バブル時代といわれる1980年代後半から1990年代初頭の銀行金利がよかった時代は定期預金に入れていても7パーセント近くの金利がついていたので、60歳で退職金を受け取って10年預金しておくと、男性の平均寿命が80歳、女性が87歳とした場合、これに公的年金を合わせればセカンドライフ約20年〜30年は十分生活していけました。

このように十分な金利の恩恵を受けられていた時代もありましたが、そのあと続いたデフレと言われている約25年の間、上がり下がりしてきた金利はついに今年2016年1月からマイナス金利の影響を受け、メガバンクは普通預金の金利を0.001%、定期預金の金利は預ける金額や期間にかかわらず、一律年0.010%に引き下げました。

3,000万円を定期預金に入れていても倍になるのは7,200年後と非現実的な年数がかります。退職金などの大きなお金は銀行の定期預金や普通預金以外での運用も考えてみるといいと思います。
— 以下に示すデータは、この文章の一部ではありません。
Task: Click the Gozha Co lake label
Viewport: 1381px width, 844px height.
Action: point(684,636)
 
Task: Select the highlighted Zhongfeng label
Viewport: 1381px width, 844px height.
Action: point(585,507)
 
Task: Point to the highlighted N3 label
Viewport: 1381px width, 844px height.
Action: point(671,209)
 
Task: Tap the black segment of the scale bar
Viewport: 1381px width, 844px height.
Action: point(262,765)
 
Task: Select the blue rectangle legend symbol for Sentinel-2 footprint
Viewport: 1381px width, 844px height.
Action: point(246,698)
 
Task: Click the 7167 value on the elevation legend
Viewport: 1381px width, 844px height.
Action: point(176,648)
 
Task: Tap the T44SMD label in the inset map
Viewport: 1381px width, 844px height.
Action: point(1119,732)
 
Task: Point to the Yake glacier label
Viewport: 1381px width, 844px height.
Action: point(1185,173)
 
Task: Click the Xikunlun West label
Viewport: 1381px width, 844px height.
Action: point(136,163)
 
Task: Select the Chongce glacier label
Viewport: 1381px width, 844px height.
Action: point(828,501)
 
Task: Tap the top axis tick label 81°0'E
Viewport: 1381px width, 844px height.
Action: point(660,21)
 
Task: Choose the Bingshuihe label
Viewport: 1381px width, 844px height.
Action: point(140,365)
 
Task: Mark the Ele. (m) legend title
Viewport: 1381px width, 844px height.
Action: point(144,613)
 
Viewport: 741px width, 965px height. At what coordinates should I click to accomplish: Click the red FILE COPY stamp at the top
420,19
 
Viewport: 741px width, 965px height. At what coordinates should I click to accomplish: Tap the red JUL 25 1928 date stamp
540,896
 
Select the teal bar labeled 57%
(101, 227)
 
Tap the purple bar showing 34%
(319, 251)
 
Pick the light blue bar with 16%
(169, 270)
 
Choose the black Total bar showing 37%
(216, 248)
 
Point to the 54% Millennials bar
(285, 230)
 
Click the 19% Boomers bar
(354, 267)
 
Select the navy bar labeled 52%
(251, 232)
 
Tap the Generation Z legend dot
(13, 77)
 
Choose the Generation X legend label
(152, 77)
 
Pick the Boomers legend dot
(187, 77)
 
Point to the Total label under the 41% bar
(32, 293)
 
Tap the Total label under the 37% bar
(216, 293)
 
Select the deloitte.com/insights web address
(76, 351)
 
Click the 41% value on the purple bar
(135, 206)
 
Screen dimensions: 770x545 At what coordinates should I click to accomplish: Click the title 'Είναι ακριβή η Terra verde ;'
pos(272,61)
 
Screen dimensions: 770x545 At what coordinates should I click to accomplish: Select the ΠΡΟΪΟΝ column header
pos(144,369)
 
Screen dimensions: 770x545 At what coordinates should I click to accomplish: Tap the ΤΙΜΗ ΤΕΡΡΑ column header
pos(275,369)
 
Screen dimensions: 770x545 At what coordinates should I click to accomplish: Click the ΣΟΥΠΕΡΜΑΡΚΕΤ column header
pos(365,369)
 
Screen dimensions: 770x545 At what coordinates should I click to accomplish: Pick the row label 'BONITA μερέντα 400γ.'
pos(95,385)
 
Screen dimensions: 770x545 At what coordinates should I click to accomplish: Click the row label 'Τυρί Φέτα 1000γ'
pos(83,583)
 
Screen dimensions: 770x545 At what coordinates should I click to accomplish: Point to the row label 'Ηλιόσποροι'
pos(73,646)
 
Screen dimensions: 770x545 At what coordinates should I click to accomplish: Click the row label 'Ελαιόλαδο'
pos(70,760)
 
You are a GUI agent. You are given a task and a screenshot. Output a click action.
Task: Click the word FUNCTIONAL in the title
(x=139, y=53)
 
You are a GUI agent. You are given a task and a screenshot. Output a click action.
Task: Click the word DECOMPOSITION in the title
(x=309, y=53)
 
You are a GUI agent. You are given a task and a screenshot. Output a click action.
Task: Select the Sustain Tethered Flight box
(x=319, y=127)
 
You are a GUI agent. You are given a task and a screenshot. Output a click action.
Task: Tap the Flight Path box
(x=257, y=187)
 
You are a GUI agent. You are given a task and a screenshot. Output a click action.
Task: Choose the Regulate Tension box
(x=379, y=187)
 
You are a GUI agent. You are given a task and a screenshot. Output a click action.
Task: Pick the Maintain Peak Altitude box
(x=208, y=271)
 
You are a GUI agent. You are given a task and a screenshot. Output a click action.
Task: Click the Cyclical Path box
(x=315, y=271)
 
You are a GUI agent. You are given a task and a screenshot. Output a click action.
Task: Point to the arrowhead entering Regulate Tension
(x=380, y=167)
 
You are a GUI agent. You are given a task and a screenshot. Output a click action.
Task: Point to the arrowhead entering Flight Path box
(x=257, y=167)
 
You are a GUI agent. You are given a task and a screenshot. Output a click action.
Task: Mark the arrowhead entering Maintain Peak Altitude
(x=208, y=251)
2016年9月に日本銀行調査統計局が発表した「資金循環の日米欧比較」のなかに、「家計の金融資産構成」という興味深いデータがあります。

関連:家計の金融資産構成

昔から日本人は貯金が大好きと言われてきましたがデータから一目瞭然です。日本人の現預金保有率が52.7%に対して米国人は13.6%と少なく株式等の比率が35.3%と最も大きくなっています。
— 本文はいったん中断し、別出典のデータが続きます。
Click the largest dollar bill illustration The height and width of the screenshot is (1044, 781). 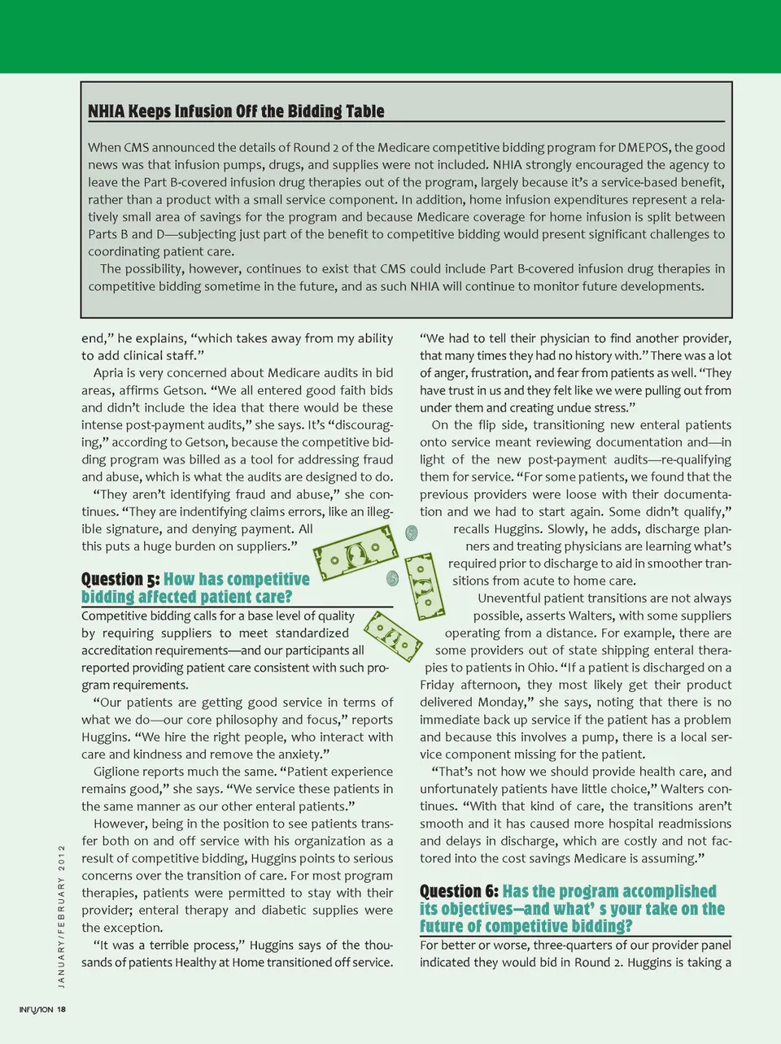(x=357, y=553)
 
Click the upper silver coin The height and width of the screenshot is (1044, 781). (x=412, y=533)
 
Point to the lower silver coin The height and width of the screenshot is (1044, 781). (x=393, y=578)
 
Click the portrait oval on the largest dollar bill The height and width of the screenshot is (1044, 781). (x=356, y=555)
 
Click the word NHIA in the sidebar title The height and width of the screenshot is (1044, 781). (x=106, y=111)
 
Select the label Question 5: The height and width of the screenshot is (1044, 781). (x=120, y=579)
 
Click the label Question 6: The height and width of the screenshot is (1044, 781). (x=459, y=891)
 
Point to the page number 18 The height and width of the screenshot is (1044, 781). (x=62, y=1009)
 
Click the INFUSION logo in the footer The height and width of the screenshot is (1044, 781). (x=36, y=1009)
その背景として日本人の約過半数の成人がお金について具体的に勉強したことがないのに対して米国では幼稚園から高校でお金について学ぶカリキュラムがあることや、自身で本やインターネットで学ぶ人が多いことが挙げられます。

また2012年12月16日安部首相が発表されたアベノミクスはインフレ率年2パーセントを喚起するということです。国策として「国民のみなさん、インフレ対策をしてください」というメッセージとして捉えることもできます。
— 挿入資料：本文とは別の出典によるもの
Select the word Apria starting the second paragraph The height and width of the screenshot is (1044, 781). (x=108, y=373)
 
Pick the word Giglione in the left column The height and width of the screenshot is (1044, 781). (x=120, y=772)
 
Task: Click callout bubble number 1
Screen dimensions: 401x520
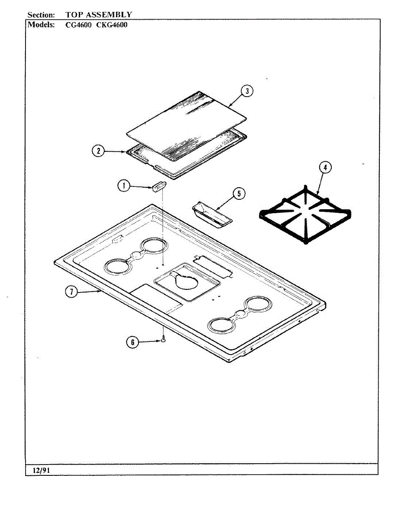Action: pyautogui.click(x=124, y=186)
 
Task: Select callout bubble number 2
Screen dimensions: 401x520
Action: pyautogui.click(x=99, y=151)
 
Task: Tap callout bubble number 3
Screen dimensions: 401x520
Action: pyautogui.click(x=247, y=91)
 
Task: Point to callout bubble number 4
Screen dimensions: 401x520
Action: pyautogui.click(x=325, y=168)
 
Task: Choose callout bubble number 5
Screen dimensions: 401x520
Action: pyautogui.click(x=239, y=194)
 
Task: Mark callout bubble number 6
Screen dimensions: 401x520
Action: pyautogui.click(x=133, y=342)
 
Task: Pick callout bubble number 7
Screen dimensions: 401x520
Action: pyautogui.click(x=71, y=292)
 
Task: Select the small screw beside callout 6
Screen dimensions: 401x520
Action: pyautogui.click(x=163, y=341)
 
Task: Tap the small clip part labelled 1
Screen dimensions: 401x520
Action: pyautogui.click(x=157, y=186)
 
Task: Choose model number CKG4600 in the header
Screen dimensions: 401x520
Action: pyautogui.click(x=112, y=25)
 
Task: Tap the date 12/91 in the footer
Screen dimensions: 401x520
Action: pyautogui.click(x=39, y=470)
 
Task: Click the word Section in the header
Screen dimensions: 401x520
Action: pyautogui.click(x=41, y=15)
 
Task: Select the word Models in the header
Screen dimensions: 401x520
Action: pyautogui.click(x=41, y=25)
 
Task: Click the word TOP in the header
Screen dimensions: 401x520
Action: pyautogui.click(x=74, y=15)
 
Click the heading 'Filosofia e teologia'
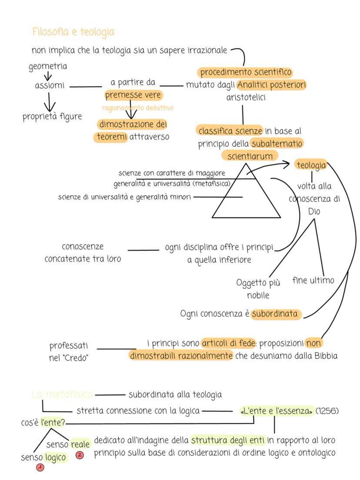point(73,32)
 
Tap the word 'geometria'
point(48,67)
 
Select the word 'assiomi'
point(50,86)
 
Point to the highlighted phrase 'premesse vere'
point(133,95)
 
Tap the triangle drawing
point(246,196)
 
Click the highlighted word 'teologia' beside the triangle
point(311,165)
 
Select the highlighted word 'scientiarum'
point(250,155)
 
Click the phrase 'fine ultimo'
point(313,280)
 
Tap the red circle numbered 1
point(40,467)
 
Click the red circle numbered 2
point(80,456)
では銀行金利が期待できず、今後インフレ傾向になる可能性がある日本経済の中、まもなくはじまるセカンドライフ(老後の生活)を充実させるためどこにどんな方法で運用することが賢いのか考えてみたいと思います。

まずインフレ対策をする方法の具体的な方法を3つ挙げたいと思います。

  • 株を買う
  • 不動産を持つ
  • 外貨を持つ

しかし金融知識が乏しかったり金融の購入経験が少ない方がいきなり個人の判断で始めてしまうと危険かもしれません。アセットアロケーション(資産配分)とポートフォリオ(金融商品の組み合わせ)はその方のリスクの許容度、資産状況によって変わりますので専門家に相談しながら始めることが望ましいでしょう。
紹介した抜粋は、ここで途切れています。